Measured dermal absorption values for metals or metal compounds in studies corresponding to the most recent OECD test guidelines are typically 1 % or even less. Therefore, the use of a 10 % default absorption factor is not scientifically supported for metals. This is corroborated by conclusions from previous EU risk assessments (Ni, Cd, Zn) and current metal risk assessments under REACH, which have derived dermal absorption rates of 2 % or far less (but with considerable methodical deviations from existing OECD methods) from liquid media.

However, considering that under industrial circumstances many applications involve handling of dry powders, substances and materials, and since dissolution is a key prerequisite for any percutaneous absorption, a factor 10 lower default absorption factor may be assigned to such “dry” scenarios where handling of the product does not entail use of aqueous or other liquid media. This approach was taken in the in the EU RA on zinc. A reasoning for this is described in detail elsewhere (Cherrie and Robertson, 1995), based on the argument that dermal uptake is dependent on the concentration of the material on the skin surface rather than it’s mass.
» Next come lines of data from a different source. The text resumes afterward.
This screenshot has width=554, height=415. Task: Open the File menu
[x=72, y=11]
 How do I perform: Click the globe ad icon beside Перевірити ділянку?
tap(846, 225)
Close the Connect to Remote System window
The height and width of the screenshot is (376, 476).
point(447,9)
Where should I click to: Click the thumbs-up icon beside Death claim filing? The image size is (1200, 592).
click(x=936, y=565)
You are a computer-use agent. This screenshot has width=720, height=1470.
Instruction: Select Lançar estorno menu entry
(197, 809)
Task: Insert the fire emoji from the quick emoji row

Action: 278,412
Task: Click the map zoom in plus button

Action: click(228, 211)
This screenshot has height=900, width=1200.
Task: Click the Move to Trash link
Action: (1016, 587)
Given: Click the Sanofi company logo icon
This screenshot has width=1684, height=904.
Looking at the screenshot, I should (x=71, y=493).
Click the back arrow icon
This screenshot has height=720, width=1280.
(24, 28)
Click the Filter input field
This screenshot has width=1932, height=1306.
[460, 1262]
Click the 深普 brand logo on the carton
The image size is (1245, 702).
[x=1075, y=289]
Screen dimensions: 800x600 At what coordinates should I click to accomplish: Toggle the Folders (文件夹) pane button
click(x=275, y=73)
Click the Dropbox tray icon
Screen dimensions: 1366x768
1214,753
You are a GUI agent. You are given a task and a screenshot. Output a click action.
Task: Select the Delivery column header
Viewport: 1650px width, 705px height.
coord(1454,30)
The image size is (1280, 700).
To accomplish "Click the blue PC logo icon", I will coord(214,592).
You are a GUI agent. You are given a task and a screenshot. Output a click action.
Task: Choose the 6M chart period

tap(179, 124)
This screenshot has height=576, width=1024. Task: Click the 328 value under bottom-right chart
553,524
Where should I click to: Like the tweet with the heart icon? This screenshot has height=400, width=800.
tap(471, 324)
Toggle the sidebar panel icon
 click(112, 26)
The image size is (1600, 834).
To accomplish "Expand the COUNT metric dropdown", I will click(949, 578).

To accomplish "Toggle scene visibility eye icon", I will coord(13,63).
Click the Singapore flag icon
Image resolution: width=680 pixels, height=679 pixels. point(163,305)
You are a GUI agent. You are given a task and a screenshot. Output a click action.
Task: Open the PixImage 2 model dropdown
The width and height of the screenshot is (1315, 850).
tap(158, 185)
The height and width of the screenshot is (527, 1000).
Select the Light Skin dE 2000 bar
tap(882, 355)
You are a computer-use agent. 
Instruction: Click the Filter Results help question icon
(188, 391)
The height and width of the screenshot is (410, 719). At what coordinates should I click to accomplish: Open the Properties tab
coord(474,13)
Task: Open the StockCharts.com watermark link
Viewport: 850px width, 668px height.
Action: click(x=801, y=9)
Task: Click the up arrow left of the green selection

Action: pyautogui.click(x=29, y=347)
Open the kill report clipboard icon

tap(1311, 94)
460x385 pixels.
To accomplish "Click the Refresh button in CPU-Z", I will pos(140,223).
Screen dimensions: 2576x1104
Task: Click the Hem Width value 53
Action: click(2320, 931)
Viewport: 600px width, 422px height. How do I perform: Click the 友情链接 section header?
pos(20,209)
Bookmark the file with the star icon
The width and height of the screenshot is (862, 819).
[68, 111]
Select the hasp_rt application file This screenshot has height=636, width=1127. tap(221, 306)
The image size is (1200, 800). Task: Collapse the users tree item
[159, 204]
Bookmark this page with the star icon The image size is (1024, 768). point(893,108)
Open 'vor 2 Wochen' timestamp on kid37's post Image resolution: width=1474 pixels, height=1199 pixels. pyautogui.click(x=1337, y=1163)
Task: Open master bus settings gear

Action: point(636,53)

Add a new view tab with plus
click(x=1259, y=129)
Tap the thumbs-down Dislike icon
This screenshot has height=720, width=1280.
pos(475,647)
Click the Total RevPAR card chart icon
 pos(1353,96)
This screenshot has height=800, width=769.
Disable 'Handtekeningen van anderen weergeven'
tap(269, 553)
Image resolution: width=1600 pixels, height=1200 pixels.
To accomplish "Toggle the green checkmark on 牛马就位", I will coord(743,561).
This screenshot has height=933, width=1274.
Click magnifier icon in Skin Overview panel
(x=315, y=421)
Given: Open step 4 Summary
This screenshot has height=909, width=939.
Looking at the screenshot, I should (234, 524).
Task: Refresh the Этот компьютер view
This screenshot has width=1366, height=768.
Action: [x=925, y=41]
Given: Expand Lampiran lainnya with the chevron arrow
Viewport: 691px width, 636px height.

The following default dermal absorption factors for metal cations are therefore proposed (reflective of full-shift exposure, i.e. 8 hours):

From exposure to liquid/wet media: 1.0 %

From dry (dust) exposure: 0.1 %

This approach is consistent with the methodology proposed in HERAG guidance for metals (HERAG fact sheet - assessment of occupational dermal exposure and dermal absorption for metals and inorganic metal compounds; EBRC Consulting GmbH / Hannover /Germany; August 2007).

 

For reference list please refer to endpoint summary of the moieties.

 

Neodecanoate

 

Neodecanoic acid has a low potential for toxicity via the oral and dermal routes. 

 

Oral

Male and female rats were gavaged with neodecanoic acid at concentrations of 1, 1.5, 2, 3, or 4 ml/kg to assess acute oral toxicity.  All animals that died during the study did so within 3 days of exposure. Signs of toxicity included lethargy, hypothermia, piloerection, dyspnea, and ataxia. Based on these results, it is concluded that the LD50 is approximately 2.27 ml/kg (2066 mg/kg). 

 

Dermal

In a study that assessed acute dermal toxicity, male and female rats were exposed to 4 ml/kg (3640 mg/kg) neodecanoic acid via an occluded dermal patch for 24 hours. After 24 hours, the patch was removed and clinical observations were made once daily for 9 days. There were no deaths observed in this study and there were no signs of a toxicity response.  It is concluded that the LD50 is greater than 3640 mg/kg. 

 

Calcium neodecanoate

Signs of acute oral or acute dermal toxicity are not expected for calcium neodecanoate, since the two moieties calcium and neodecanoic acid have not shown signs of acute oral or acute dermal toxicity in experimental testing (both LD50 > 2000mg/kg). Under the assumption that the moieties of calcium neodecanoate show their toxicological profile individually upon dissolution, the acute oral and dermal (systemic) toxicity of calcium neodecanoate can be calculated using the equation given in regulation (EC) 1272/2008, Annex I, Section 3.1.3.6.1.

A study for acute toxicity via inhalation was not conducted with calcium neodecanoate, since it is produced and placed on the market in a form in which no inhalation hazard is anticipated, thus acute toxic effects are not likely to occur during manufacture and handling of that substance. For further information on the toxicity of the individual moieties, please refer to the relevant sections in the IUCLID and CSR.

 

The calculated oral and dermal LD50 for calcium neodecanoate is > 2000mg/kg, hence the substance is not to be classified according to regulation (EC) 1272/2008 for acute oral and dermal toxicity as well as for specific target organ toxicity, single exposure (STOT SE).

 

Justification for classification or non-classification

Based on in vivo oral and dermal LD50 data on the moieties, acute toxicity estimates for calcium neodecanoate have been calculated resulting in LD50 values > 2000 mg/kg bw.

According to the criteria of REGULATION (EC) No 1272/2008 and its subsequent adaptions, calcium neodecanoate does neither have to be classified and has no obligatory labelling requirement for acute oral or dermal toxicity.